32歳、専業主婦から「町工場の2代目」へ。50代になった今振り返る“感謝と戦いの日々”【諏訪貴子さん】
中小企業庁の報告によれば、日本企業のうち中小企業が占める割合は99%。そんな日本経済の屋台骨ともいえる中小企業では近年、経営者の高齢化と後継者不足が深刻化しています。2023年の日本政策金融公庫の調査では、4465件の回答のうち、後継者が決定している企業は10.5%、廃業を予定している企業は57.4%という結果に。
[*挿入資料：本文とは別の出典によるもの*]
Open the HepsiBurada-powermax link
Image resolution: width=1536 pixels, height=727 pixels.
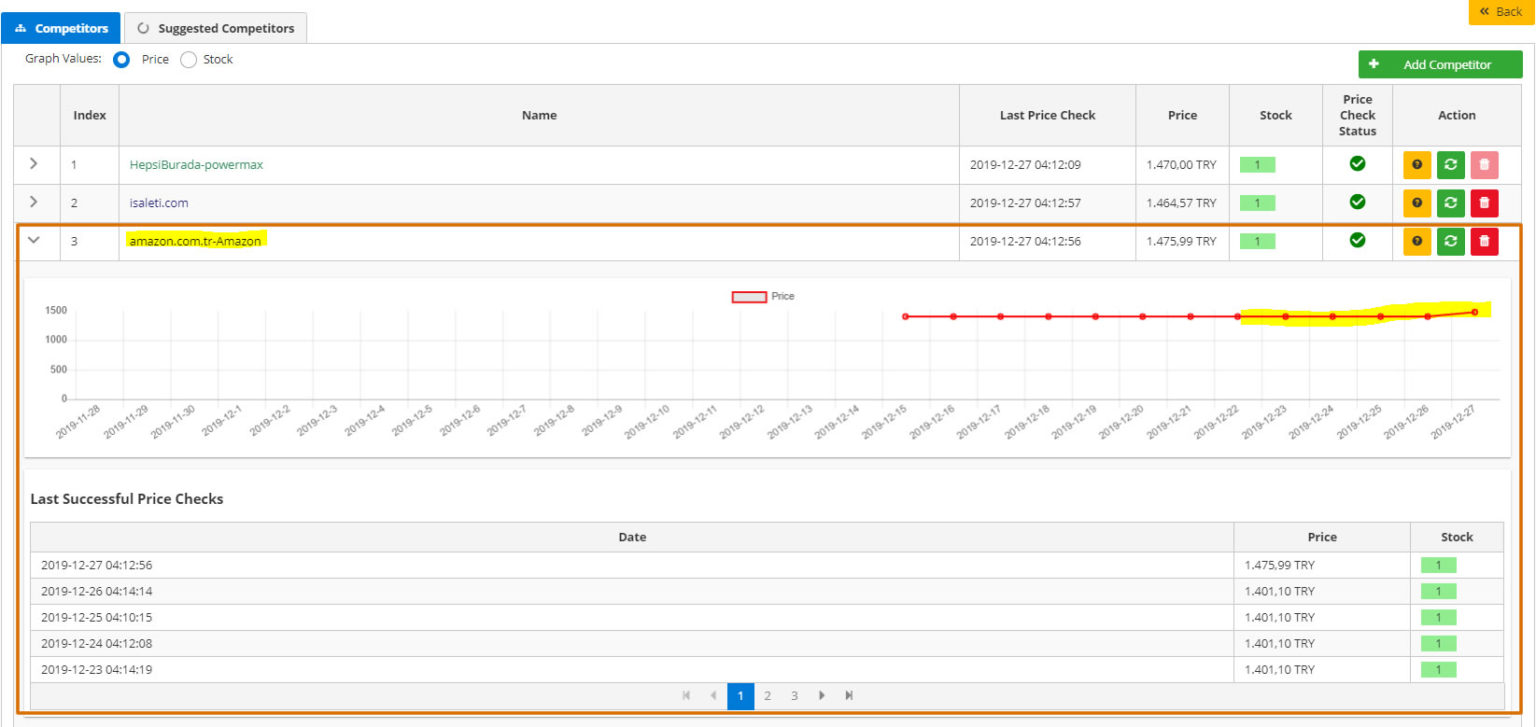[196, 165]
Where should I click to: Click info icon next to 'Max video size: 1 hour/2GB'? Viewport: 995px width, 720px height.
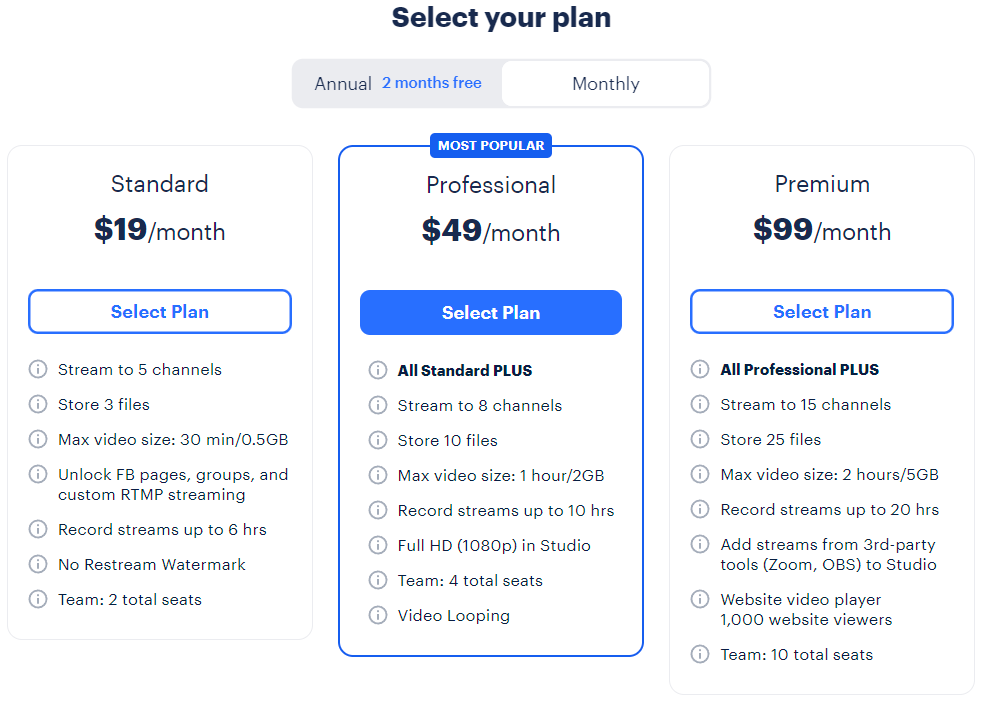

読者のみなさんの中にも、今まさに家業を継ぐかどうか、事業承継の問題に直面している方がいらっしゃるかもしれません。 今回ご紹介するダイヤ精機の社長、諏訪貴子さんは、20年前に創業者であるお父さまが急逝し、専業主婦から突如「町工場の社長」を継ぐことになりました。32歳の若さで社長となり、その10年間の奮闘を綴った著書『町工場の娘』は、NHKでドラマ化もされています。 後継者としてどのような苦労があったのか、そしてどんな思いで社長業と向き合ってきたのか。現在、50代のベテラン経営者となった諏訪さんに、インタビューでお話を伺います。
夫の単身赴任について行くはずが…
――お父さまが64歳で急逝され、諏訪さんは32歳で町工場を継がれましたが、そのときどんな状況だったか教えていただけますか。 諏訪貴子さん(以下、諏訪):実は当時、夫が仕事の関係でアメリカに赴任することが決まっていました。私も、6歳だった息子も一緒に行く予定で引っ越しの準備をしていて。そのさなかに父が亡くなったので、ダイヤ精機の今後について、急きょ家族会議をすることになりました。私の夫に社長を任せる選択肢もあったのですが、最終的には私自身が社長を引き受けることに。簡単な決断ではなかったですが、後悔しない選択をしたいと思ったんです。それで家族で話し合った結果、夫はアメリカに単身赴任、私は日本に残ってダイヤ精機を継ぐことにし、息子は私と一緒に暮らすことになりました。 ――旦那様が海外に単身赴任となると、諏訪さん一人で会社経営も、当時まだ小さかったお子さんの子育ても担う状況が想像できます。それでも2代目を継ぐ決断ができたのはなぜですか。 諏訪:私は長らく専業主婦をしていましたから、正直「父の会社を継ぐ」なんて夢にも思わなくて。でも亡くなった父の顔を見て、この人は自分の信念に従って進んできたんだなって思ったんです。やりたいことはすべてやり遂げた――そんな満足感に溢れた顔をしていました。田舎から出てきて会社を作って、お客様から信頼される企業に育て上げた。私も後悔しない生き方をしなきゃいけないなって、父の顔を見て強く感じました。 それに、私の心の中には「兄」が一緒に住んでいるというか。兄は6歳のときに白血病で他界しましたが、何か選択を迫られたときはいつも「お兄ちゃんだったらどんな選択をするだろう」と考えます。父が亡くなったときも、「お兄ちゃんなら絶対に継ぐだろうな」って。